Los recién casados reciben bolsas de la compra cargadas de calderilla y una enorme cazuela con pan troceado (algo que ver con el "contigo pan y cebolla"). Tampoco estaba preparado para la música. En esta zona de España -¡como en todas!- había pequeñas bandas que animaban diferentes eventos, combinando bailables de toda la vida con éxitos pop, laboriosamente desarrollados según partitura.

Parecen haber fenecido: su lugar es ocupado por un cantante-animador con coleta y un músico parapetado tras un enorme teclado. Son eficientes pero recuerdan el desastre que ha supuesto para la ecología sonora de todo el planeta la implantación de los aparatos digitales: está desapareciendo el sonido de los instrumentos nobles, reemplazado por esa empalagosa tímbrica sintética. Y hasta un saxofón tocado torpemente tenía mayor poder de evocación que el omnipotente Yamaha.
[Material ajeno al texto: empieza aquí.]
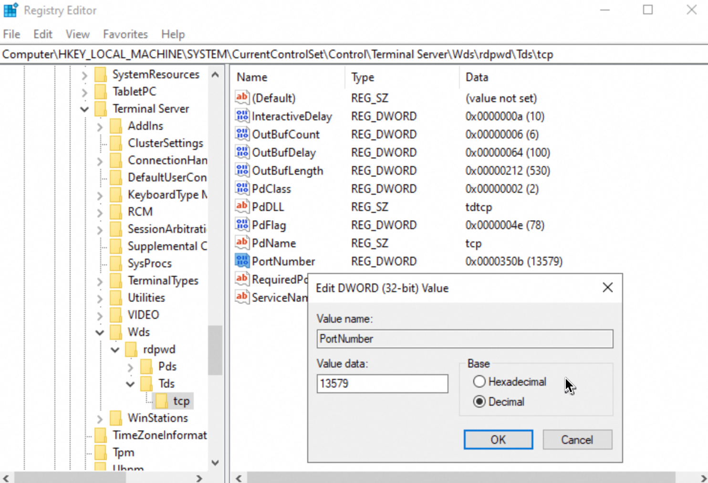Click the Registry Editor icon in the title bar

pyautogui.click(x=10, y=10)
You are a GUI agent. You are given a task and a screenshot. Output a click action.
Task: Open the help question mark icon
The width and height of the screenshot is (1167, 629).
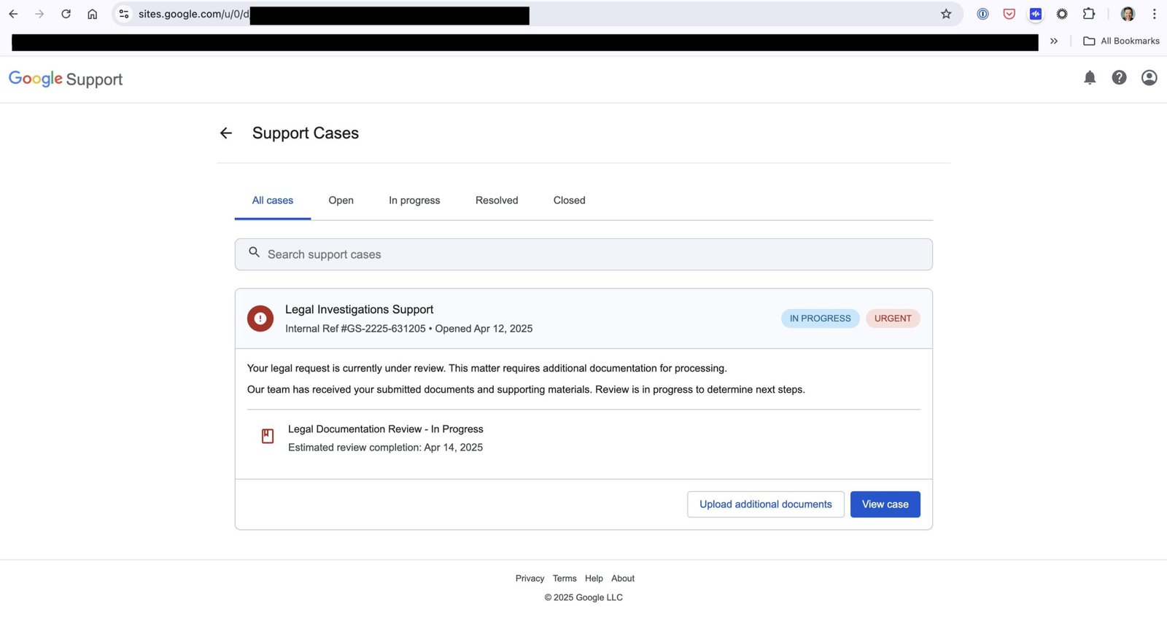(x=1119, y=78)
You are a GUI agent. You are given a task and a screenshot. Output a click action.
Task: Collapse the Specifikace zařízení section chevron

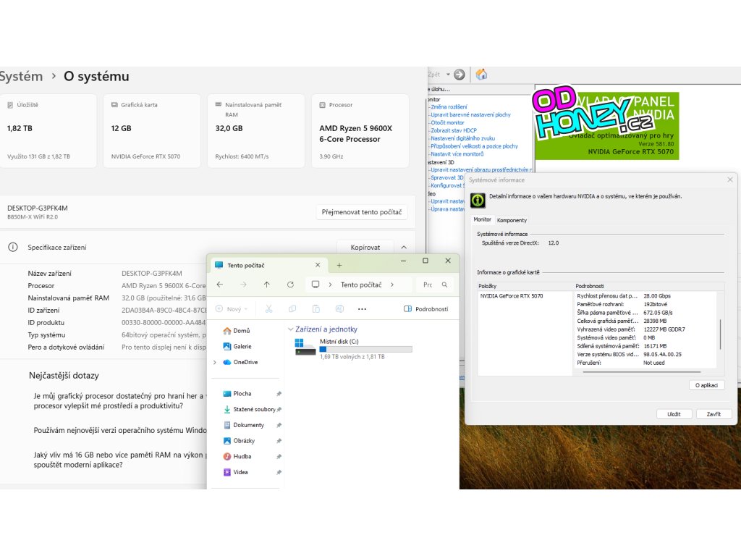404,247
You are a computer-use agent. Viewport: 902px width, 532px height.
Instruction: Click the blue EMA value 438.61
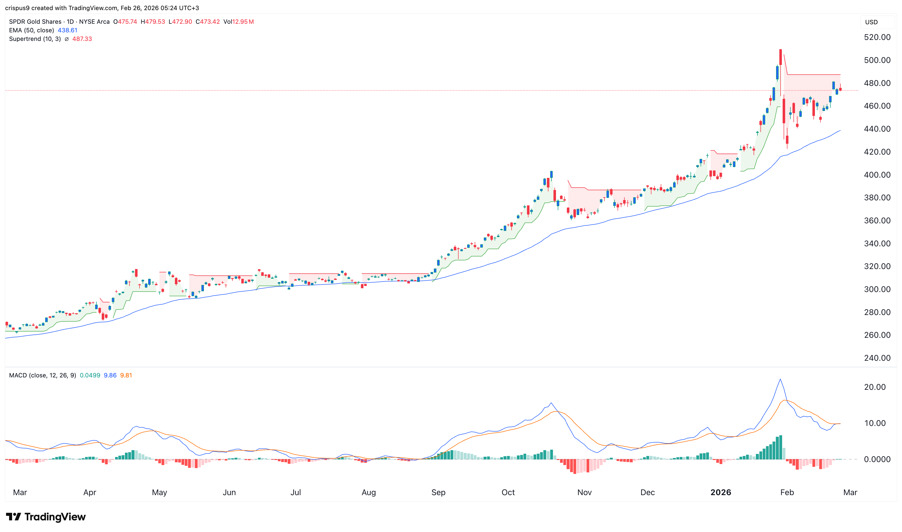(67, 30)
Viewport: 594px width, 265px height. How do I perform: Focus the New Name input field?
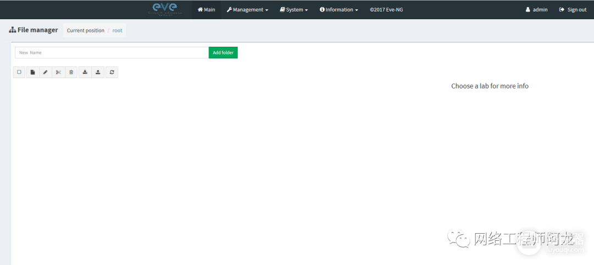tap(112, 53)
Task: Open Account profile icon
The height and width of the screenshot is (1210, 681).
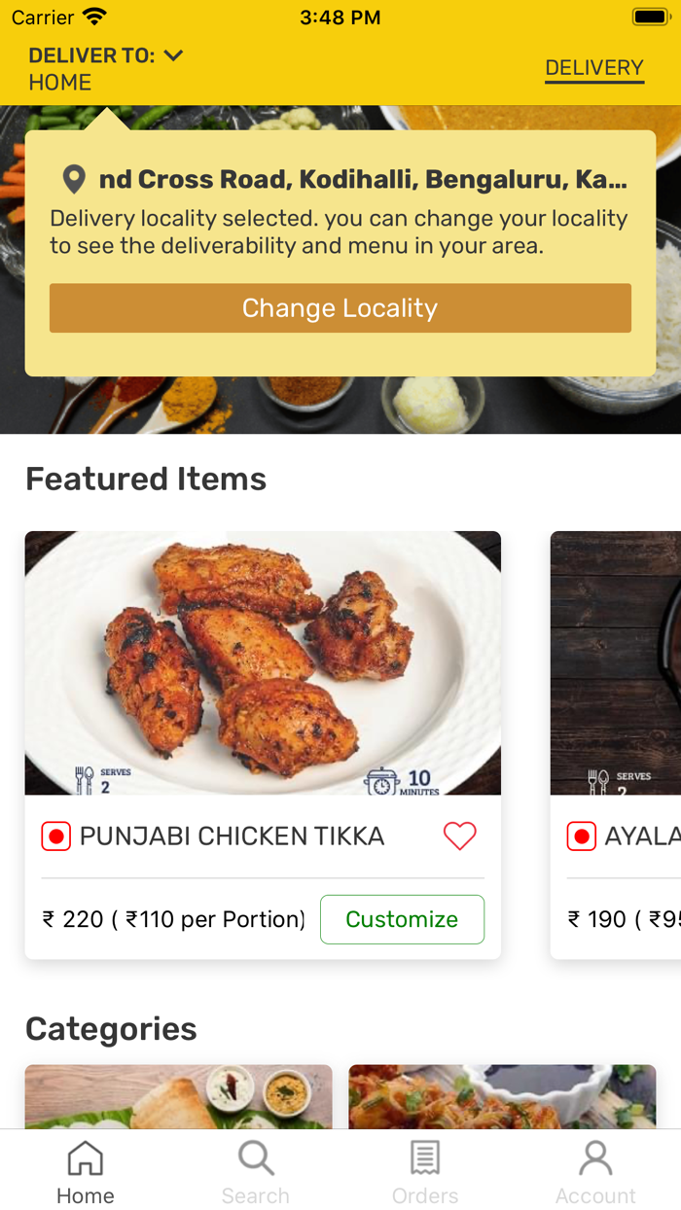Action: coord(595,1158)
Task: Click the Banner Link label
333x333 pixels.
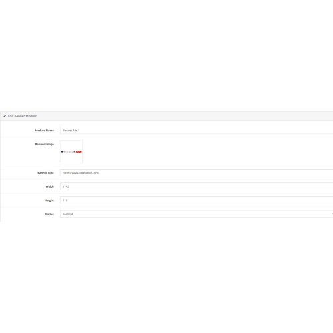Action: pos(45,172)
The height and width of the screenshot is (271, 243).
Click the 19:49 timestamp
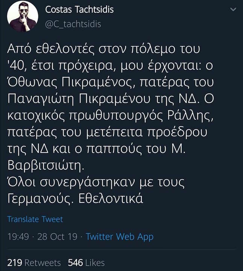click(18, 237)
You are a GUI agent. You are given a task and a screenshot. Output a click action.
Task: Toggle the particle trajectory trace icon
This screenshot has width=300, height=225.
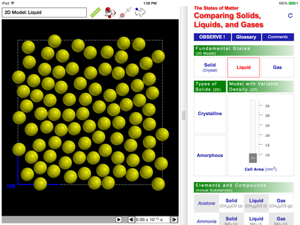pos(140,12)
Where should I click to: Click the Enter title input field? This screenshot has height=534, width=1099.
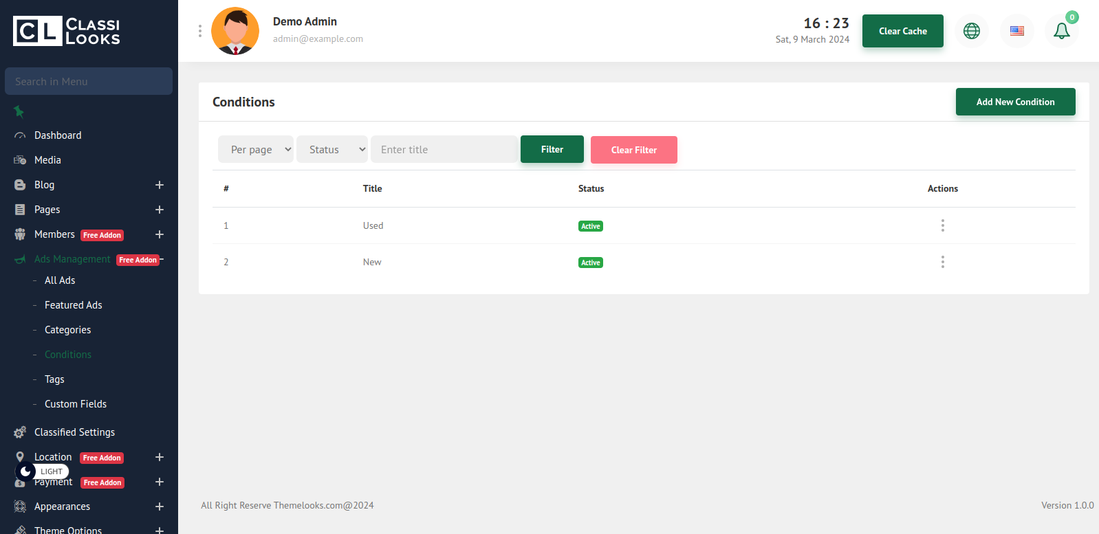[x=444, y=149]
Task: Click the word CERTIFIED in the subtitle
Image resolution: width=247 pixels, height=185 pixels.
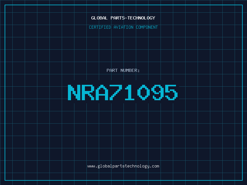Action: (99, 27)
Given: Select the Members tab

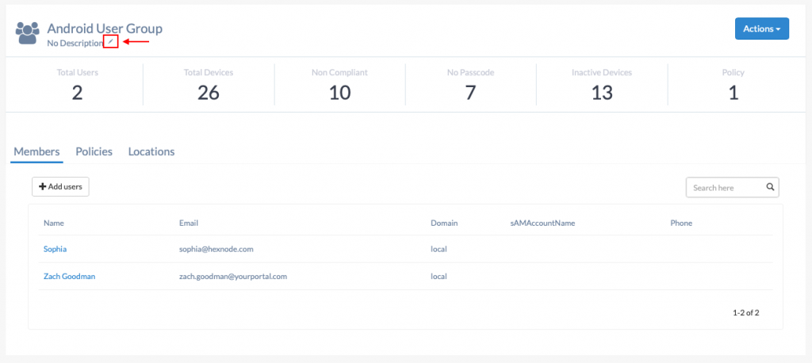Looking at the screenshot, I should pos(36,151).
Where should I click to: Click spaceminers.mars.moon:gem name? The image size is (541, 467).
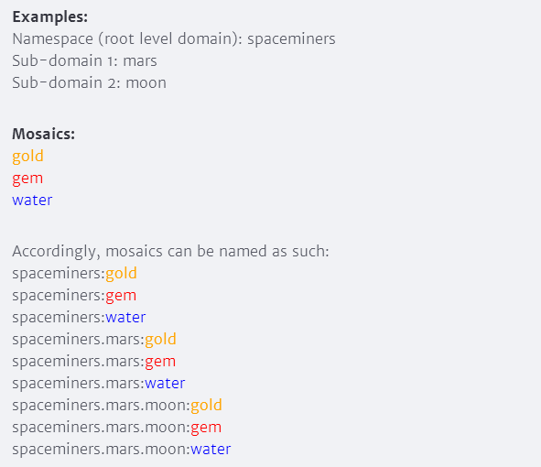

¡El repertorio! Cuando la SGAE anuncia anualmente su lista de las piezas más interpretadas, siempre están canciones que uno desconoce. Sospecho que estos eventos explican su capacidad recaudatoria. Junto a los boleros y las rancheras, a veces demasiado truculentos para la ocasión, van cayendo canciones latinas que hablan de tiburones, toreros y mentirosas. También funcionan aquí los odiosos posos de Operación Triunfo. En unos minutos, la pista se llena de invitados desinhibidos: el cantante, con micro inalámbrico, se mezcla con los bailarines.

Y ratifico lo que siempre he intuido. No vale esa simpleza de que la música se divide en buena y mala. En verdad, cualquier música, de la más sublime a la más abyecta, puede ser buena o mala, según el momento: resulta reconfortante si acompaña a la situación, odiosa si no encaja. Sirve o no sirve. Y esas latinadas contagiosas logran milagros. De repente, está bailando el tipo que poco antes se declaraba adicto al trash metal. Al otro extremo, inventa nuevos pasos salseros el intelectual californiano que pretendía leer un poema del siglo XVII -en inglés- durante el enlace. Se pierde la vergüenza, se cede al abandono. Mala suerte para los músicos: nadie pide que salga el dj.